With queue size = 5 (example timeline)

  • Startup:
    • Consumers pre-post empty[i].arrive() for i in 0..4 → all 5 slots start EMPTY.
  • Iteration 0 (q=0):
    • Producer waits on empty[0] (returns immediately on startup), launches TMA into sA/sB for slot 0, then barrier_arrive_tx(full[0], ...).
    • Consumers arrive-and-wait on full[0]; they are released only when the TMA completes.
    • Consumers compute, then each arrives on empty[0].
  • Iteration 1 (q=1), 2 (q=2), ...:
    • Producer keeps staying ahead, using empty[q] to know when it’s safe to overwrite the slot and full[q] to notify consumers when a slot is ready.
    • The ring of 5 slots lets the producer stay several steps ahead of compute, overlapping TMA and WGMMA.

Summary

  • This kernel uses the producer-consumer approach
  • Loading to shared memory is performed by warp_group 0, but only thread_id = 0
  • Only wg_idx == 0 and tid == 0 issues TMA copies and barrier transactions; that’s sufficient because Hopper’s TMA runs independently once launched.
  • The barriers and need for the two array barriers: As above—full[] (ready-to-read)and empty[] (safe-to-overwrite) per queue slot provide independent synchronization directions to prevent both premature reads and overwrites while enabling pipelined overlap with a ring buffer.

Cuda/C++ quirks:

__shared__ MyBarrier bar; is ONLY allocation

__shared__ barrier barA;  // Just allocates raw memory
__shared__ barrier barB;  // Just allocates raw memory

This is equivalent to:

__shared__ char barA_memory[sizeof(barrier)];  // Raw memory allocation
__shared__ char barB_memory[sizeof(barrier)];  // Raw memory allocation

No Constructor = No Initialization

The memory contains garbage values - whatever random bits happened to be there.

if (threadIdx.x == 0) {
    init(&barA, blockDim.x);
    init(&barB, blockDim.x);
    cde::fence_proxy_async_shared_cta();
}

The init() Call Does the Actual Construction

init(&barA, blockDim.x);  // THIS is where the constructor finally runs

Inside init(), placement new calls the constructor:

new (&barA) barrier(blockDim.x);  // Constructor runs HERE

Timeline

  1. Kernel Launch: __shared__ barrier barA;

    • ✅ Memory allocated in shared memory
    • ❌ Constructor NOT called
    • ❌ Object NOT initialized
    • 💀 Contains garbage data
  2. Manual Init: init(&barA, blockDim.x);

    • ✅ Constructor finally called via placement new
    • ✅ Object properly initialized
    • ✅ Safe to use

Why This Matters

If you tried to use barA before calling init():

__shared__ barrier barA;  // Just allocation

// DON'T DO THIS - undefined behavior!
auto token = barA.arrive();  // 💥 Crash!
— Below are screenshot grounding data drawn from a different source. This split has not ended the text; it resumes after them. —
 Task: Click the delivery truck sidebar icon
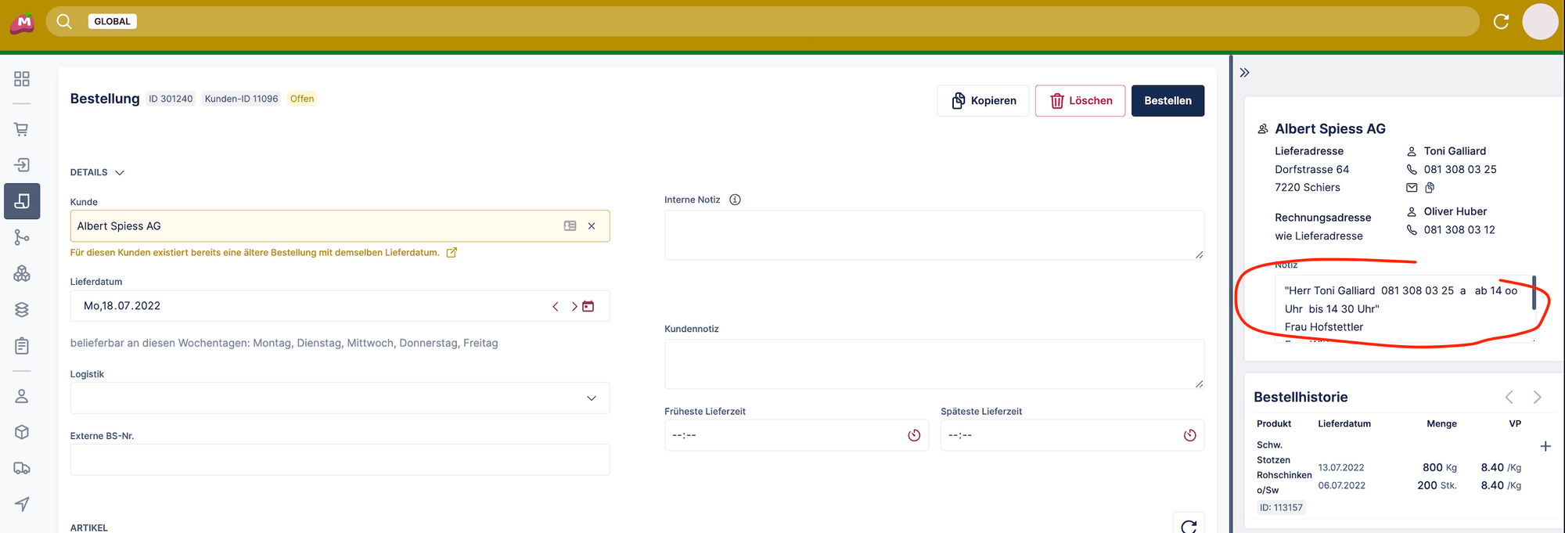coord(22,468)
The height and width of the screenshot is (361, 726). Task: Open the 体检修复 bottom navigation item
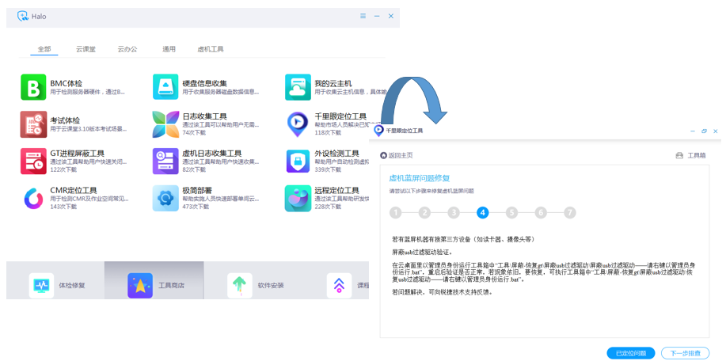pos(57,285)
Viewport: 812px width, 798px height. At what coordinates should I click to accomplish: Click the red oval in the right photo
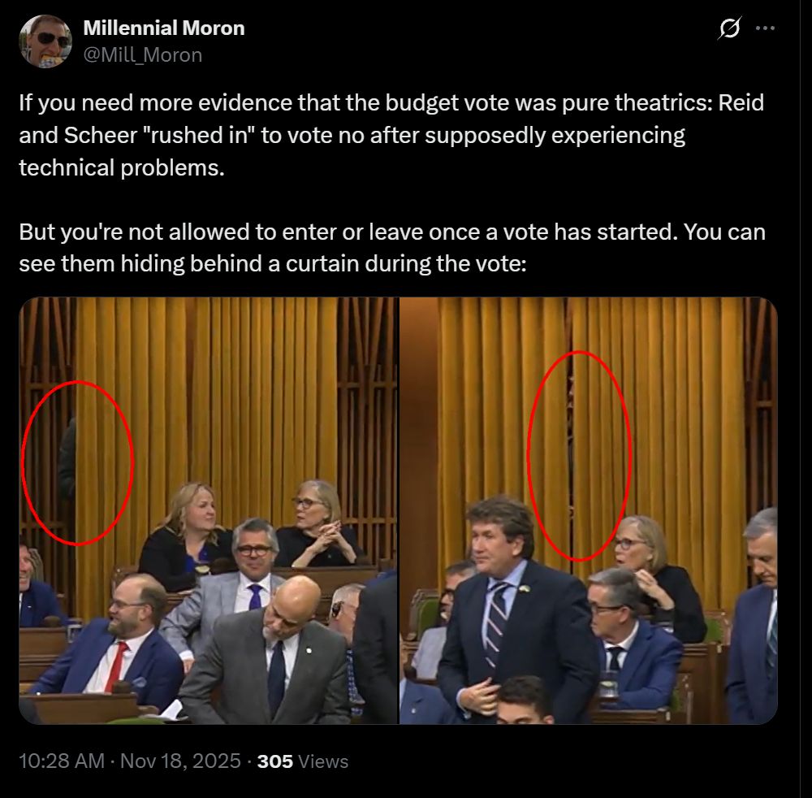[x=579, y=456]
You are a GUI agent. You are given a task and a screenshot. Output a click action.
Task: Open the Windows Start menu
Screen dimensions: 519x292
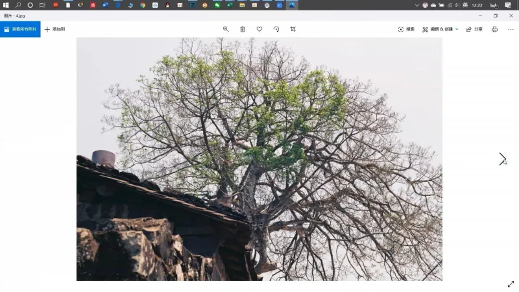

Object not initialized

You must call init() first:

__shared__ barrier barA;  // Allocation only

if (threadIdx.x == 0) {
    init(&barA, blockDim.x);  // Actual initialization
}
__syncthreads();

// NOW it's safe to use
auto token = barA.arrive();  // ✅ Works correctly

So __shared__ declarations are pure memory allocation with zero initialization in CUDA!